30/10/2025
SAMHAIN - START OF WINTER
Samhain is the start of winter. The hours of daylight continue to dwindle; the powers of growth are winding down, while the powers of darkness and cold gain ascendancy. Plant growth has stopped. The vegetation harvest has long been gathered in, and root crops, nuts, berries and apples have been stored against hungry winter. Animals have been brought down from their summer pastures to more sheltered winter quarters, to be fed on stored hay. We turn to the hearth and the warmth of the crackling fire and the cheer of the singing kettle on the hob.
We enter the season of the Crone, the Hag of Winter. She is no gentle old lady but wild, fierce and primal, just like winter itself. With her holly staff in her hand and a carrion crow perched on her shoulder, she strides across the land, beating down the vegetation, and hardening the earth with ice. But when the earth is bare and the trees skeletal, when everything showy is stripped away, we feel the underlying bones of creation and we see more clearly into its deepest secrets; we approach its elemental power.
The myths of the Crone tell us something fundamental about winter; there is a deep connection between fertility and winter death. While the Maiden begins it, the Mother bears it, and the Harvest Queen reaps it, the fertility of the next year’s harvest is fundamentally the Crone’s gift – the sleeping seeds in the underworld are in her care.
Winter is a powerful time of radical change. We should not mourn the passing of spring and summer, but celebrate life returned to the cauldron of creation where it is held, where the compost of old forms feeds the roots and seeds of the new.
Though the modern world tells us that we should be the same all year round, our bodies tell us that this is not so. Winter affects us on a physical, emotional and spiritual level, and we need to acknowledge that we too are cyclical beings. Mother Earth teaches us that periods of withdrawal from busyness, slowing down, resting and recuperating are necessary.
All growth takes place in darkness from idea in the mind to seed in the ground. We withdraw our energies into our roots and nurture the seeds sleeping in the darkness. We undertake deep inner work and dreaming magic. Samhain is a chance to enter the Crone’s cauldron of transformation, to shed our old forms and use them as fuel for new ones.

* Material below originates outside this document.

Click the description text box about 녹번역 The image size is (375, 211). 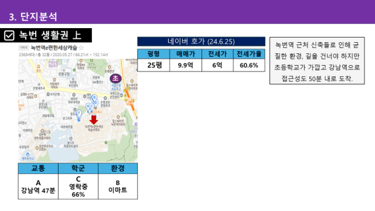317,61
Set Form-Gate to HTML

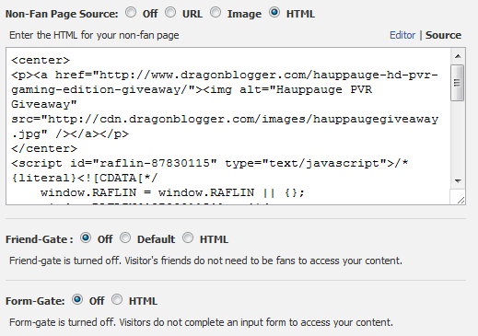(x=117, y=299)
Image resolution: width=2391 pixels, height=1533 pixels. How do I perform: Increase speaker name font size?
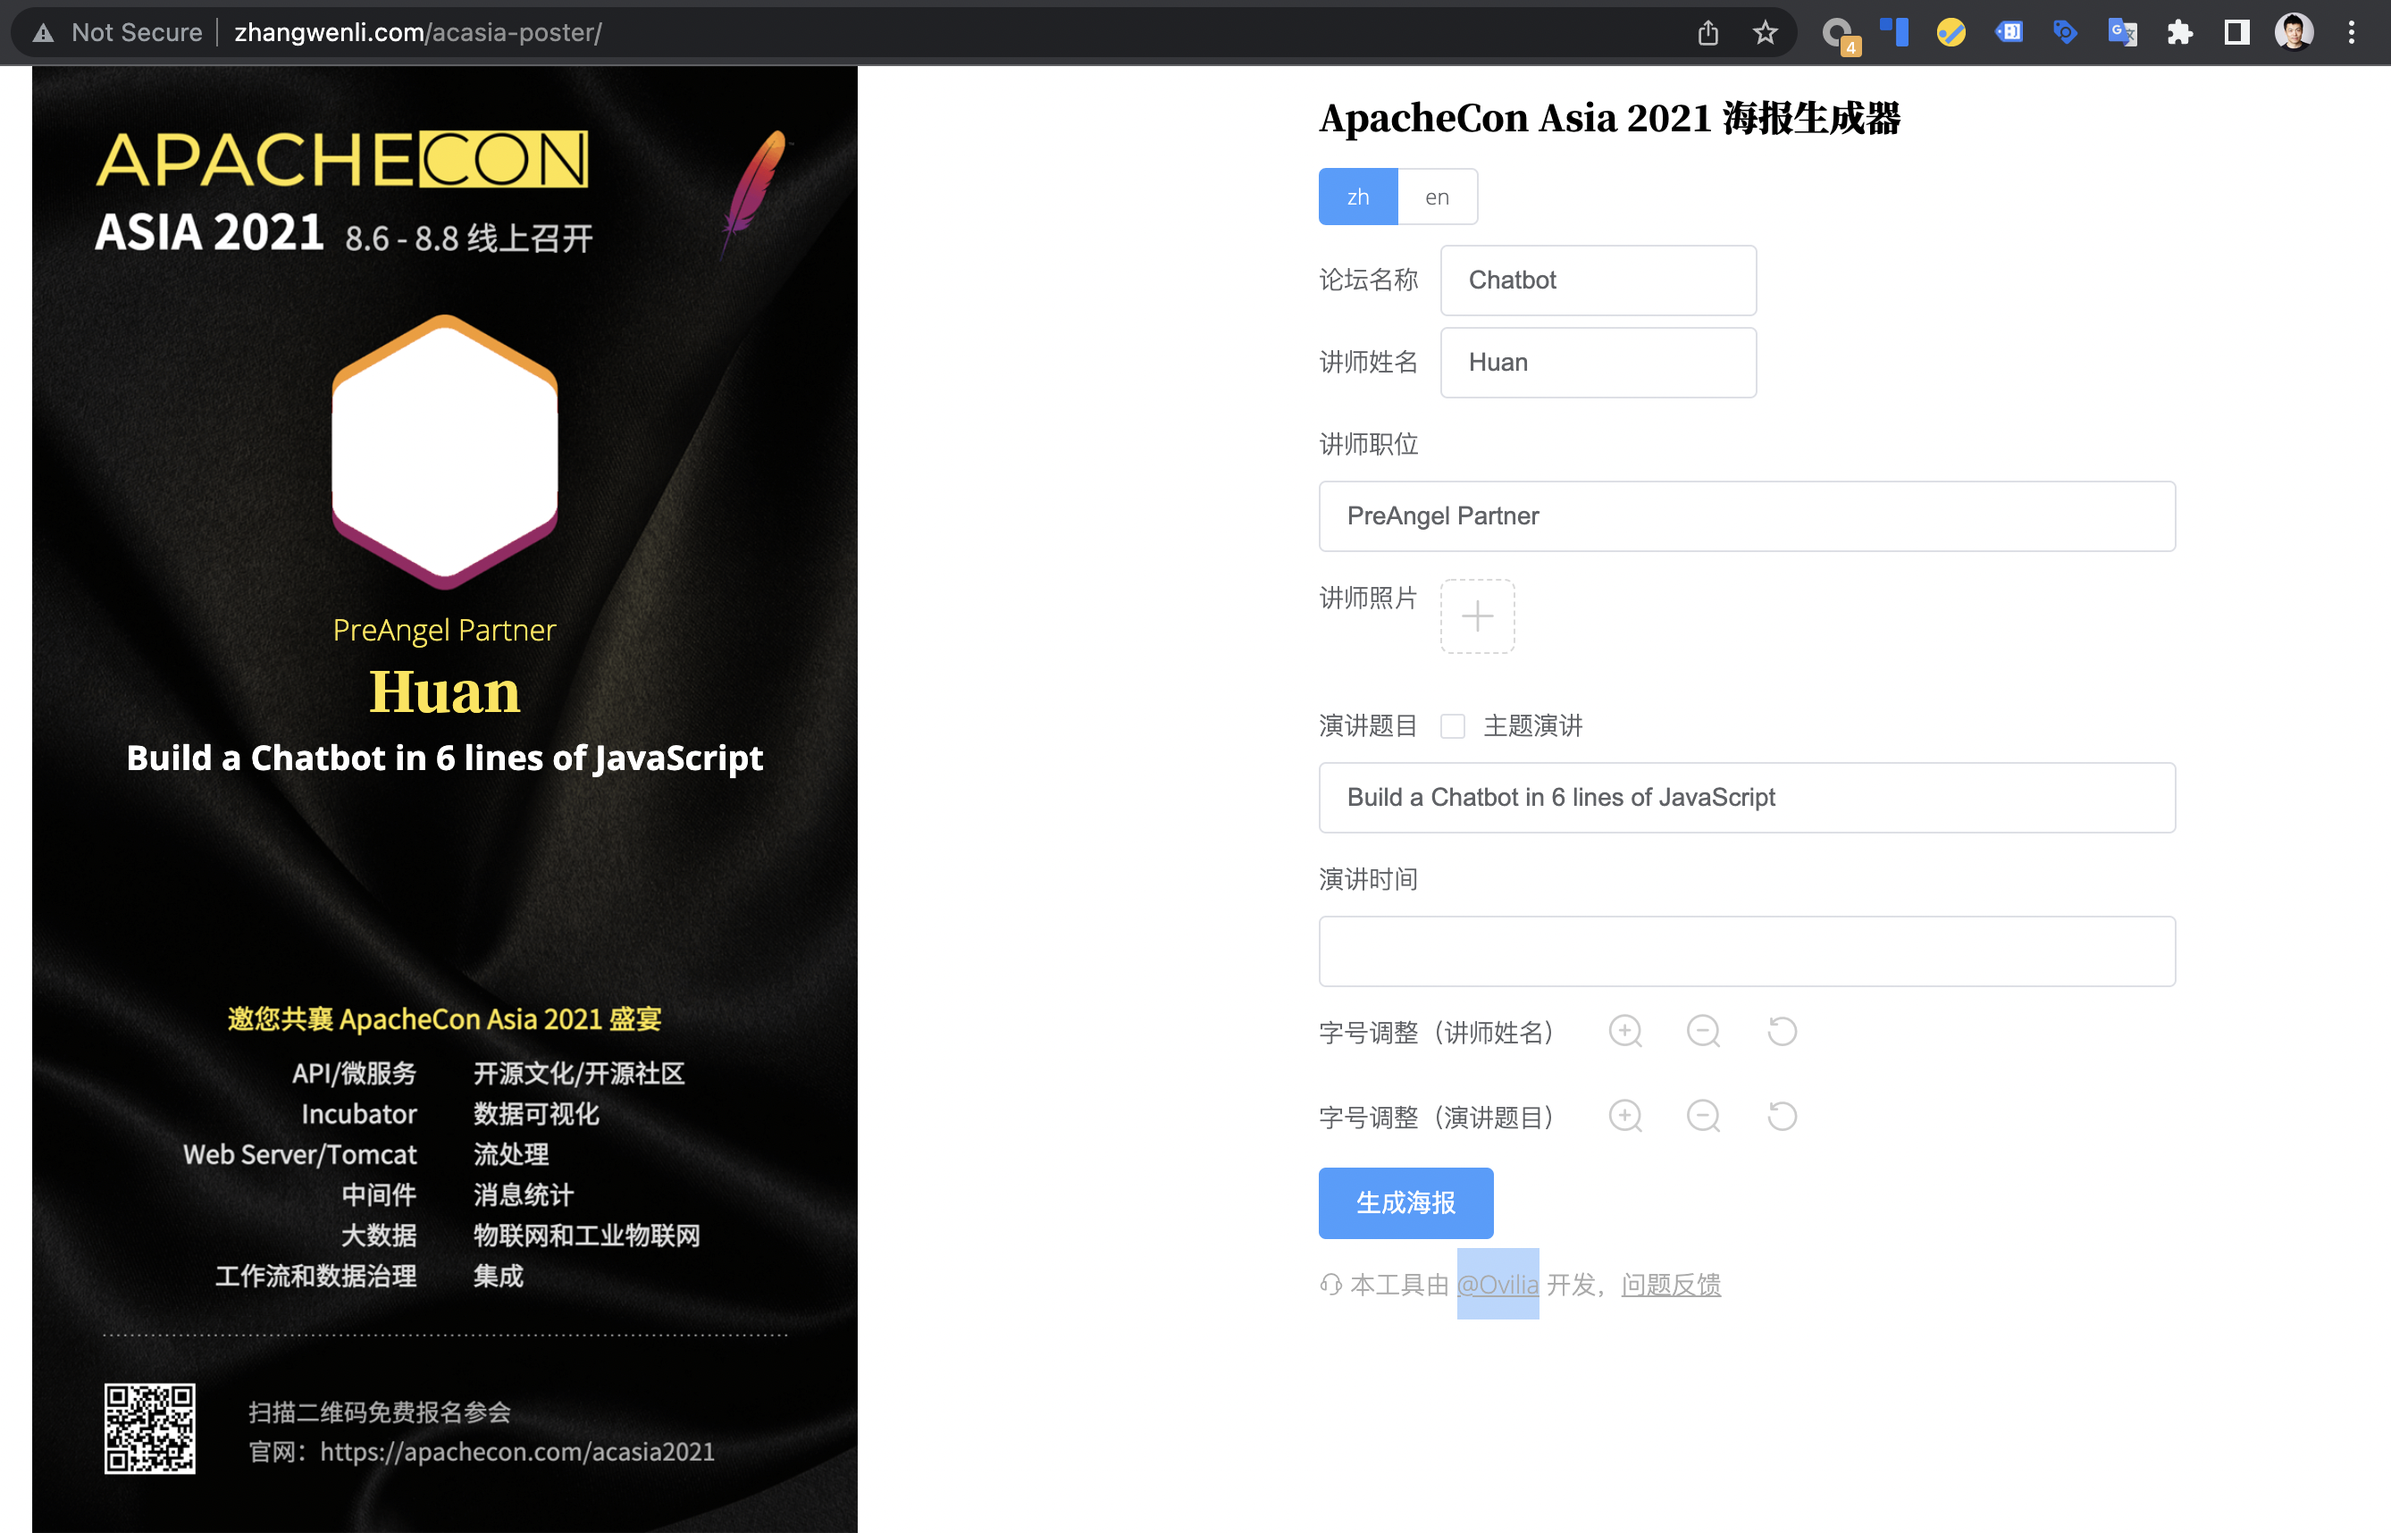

Samhain is time to acknowledge the role of death, seasonally and personally. We all return to Mother Earth, and death is the price we pay for life. Our lives are ephemeral, existing they do in a time that passes. Time will destroy all, and all things dissolve in the blackness of the Crone’s cauldron. But the Goddess promises us that the tomb is the womb from which we shall be reborn.
Death is an absolute transition from one state to another with no possibility of return. We experience many small deaths in our lives as various stages and experiences end to make way for new phases and experiences, up until to the ultimate transformation of physical death and rebirth. Death initiates change. We take this time to acknowledge death in all its forms, and to mourn what we need to mourn. We think of all the lives that have touched ours, and the ancestors that have brought us to this place.